Habilidade de argumentação
É fato que pessoas que não querem dialogar, mas, impor a sua opinião, esgotando a paciência de quase todos nós. Porém, um outro bom exercício é perguntar para si, ao ser “convidado” a esse conflito, o porquê aceito entrar? A quem realmente pertence essa guerra? Ao conseguir perceber que esse embate é do outro, alimentá-lo é fornecer munição para uma guerra que não é minha. Cabe aqui um outro tipo de atividade fundamental no desenvolvimento da habilidade de tolerância: levar a criança e o jovem a perceberem se estão alimentando um debate ou uma disputa. Num debate, o intuito é o enriquecimento das opiniões de ambos os lados. Numa disputa, vencer é o que importa. Mesmo em situações em que o debate visa apontar um “vencedor”, ou seja, aquele que tem mais razão, o papel da educação é desenvolver a habilidade de argumentação, que pressupõe ouvir o outro, analisar o que diz e formular uma ideia que leve-o a repensar suas convicções. Ou seja, mesmo num debate acirrado, vence aquele que conseguiu atingir mais crenças do outro.

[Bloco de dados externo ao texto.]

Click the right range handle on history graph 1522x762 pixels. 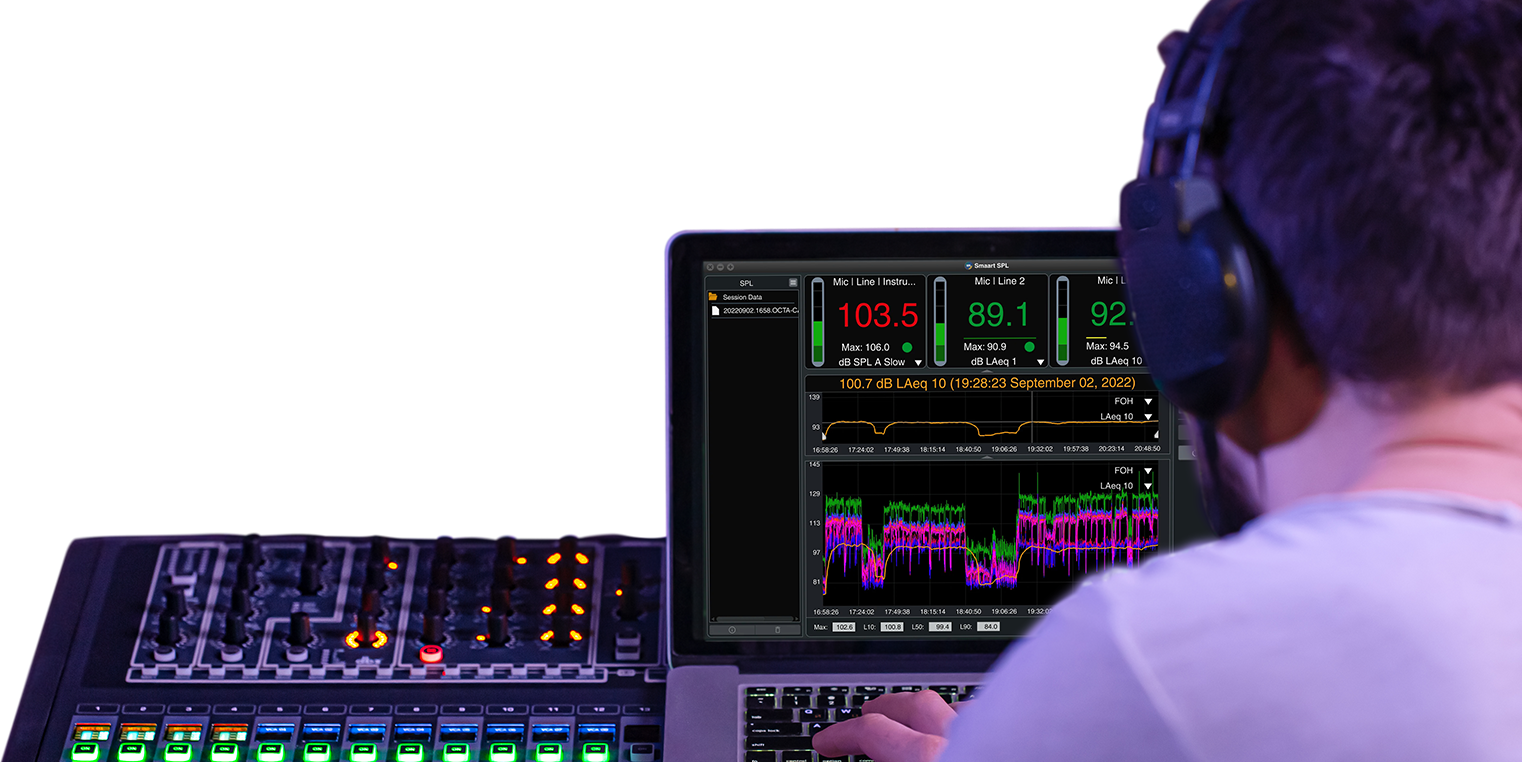[x=1157, y=435]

Quando estamos diante de um debate acirrado, uma ótima estratégia é pensarmos no que o outro significa para nós e retirar nossa tropa do campo de batalha antes que alguém se machuque. Fiquemos atentos, porém, ao fato de não conseguirmos nos evadir da guerra. Frequentemente, isso significa que ela é nossa também. Aí começa uma outra investigação importante: por quê precisamos vencer essa guerra? O que vai acontecer se nos retirarmos do campo de batalha? Temos mesmo convicção dos nossos pontos de vista ou temos medo de ser convencidos pelo outro? Nesse contexto, exercitar a habilidade de argumentação é decisivo na construção da tolerância construtiva, assim como reconhecer quando o outro atingiu nossas crenças ou quando não conseguimos atingir as dele, tudo isso num clima de paz e reconhecimento de que todos ganham num diálogo construtivo.
Toda essa construção, se moldada desde os primeiros anos da escola, pode oferecer um desenvolvimento emocional sólido e influenciar até mesmo o desenvolvimento cognitivo de crianças e jovens.
O trabalho na escola
Diversas atividades escolares podem colaborar para o desenvolvimento das competências socioemocionais em crianças e adolescentes, tais como:
– Sugerir aulas com oficinas de emoções, roda de conversas sobre felicidade, amor, empatia e outros temas de análise do conhecimento de si e do outro;
– Oferecer espaços para desenhos e autorretratos;
– Promover contação de histórias e análise de fragmentos de filmes;
– Criar eventos em que os talentos possam ser compartilhados;
– Possibilitar ações sociais, solidárias e voluntárias;
– Incentivar seus colaboradores a pesquisar novas práticas socioemocionais e realizar a mensuração dos resultados.